HTML4 = Markup = WEBサイトの記述を規定
HTML5 = Markup + API = WEBサイトの記述 + アプリケーション

という大きな違いがある。つまりHTML5ではアプリケーションの動作について規定しようとしているのである。APIとはApplication Program Interfaceのことであるが、これの説明を始めるとわかりにくくなるので、この場合はアプリケーションの動作をブラウザ側で規定する、あるいは言い方を変えるとブラウザ上でアプリケーションを動作させることができる、ということを覚えておいてもらいたいのである。

 HTML5によって、これまでのようにデジタルサイネージの専用システムや専用アプリケーションは不要となる。加えてこのことは、デジタルサイネージだけに限らず、スマートテレビ、パソコン、スマートフォンなどとのアプリケーション上の差異がなくなるということを意味し、ブラウザだけでなんでもOKという時代がやってくるのである。

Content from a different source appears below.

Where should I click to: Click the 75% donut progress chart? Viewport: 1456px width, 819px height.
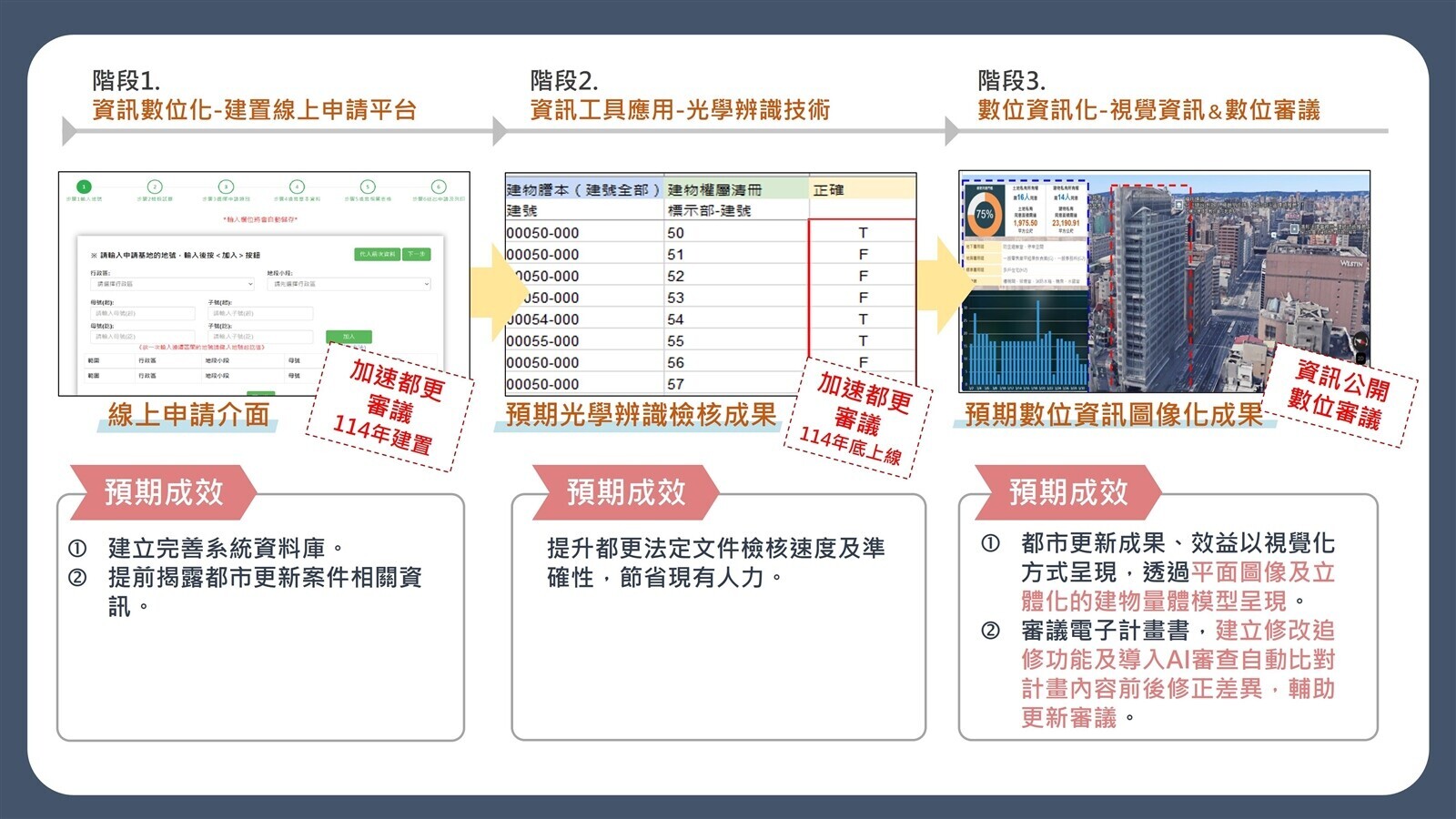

 このようにHTML5でAPIを規定しようとしている話は、WEBサイトを作っている人々以外には案外知られていない。これは出遅れる人が出た場合に決定的な問題だ。専用システム自体に全て意味がなくなりかねないのである。また利用者、とくにマーケティング関係者にとっても計り知れない影響をもたらす。テレビとWEBとデジタルサイネージが同一かつ対等になり、ロケーションや時間に応じてそれを最適化した利用方法が求められるのである。マーケティングコミュニケーションがさらに複雑になっていくだろうということだ。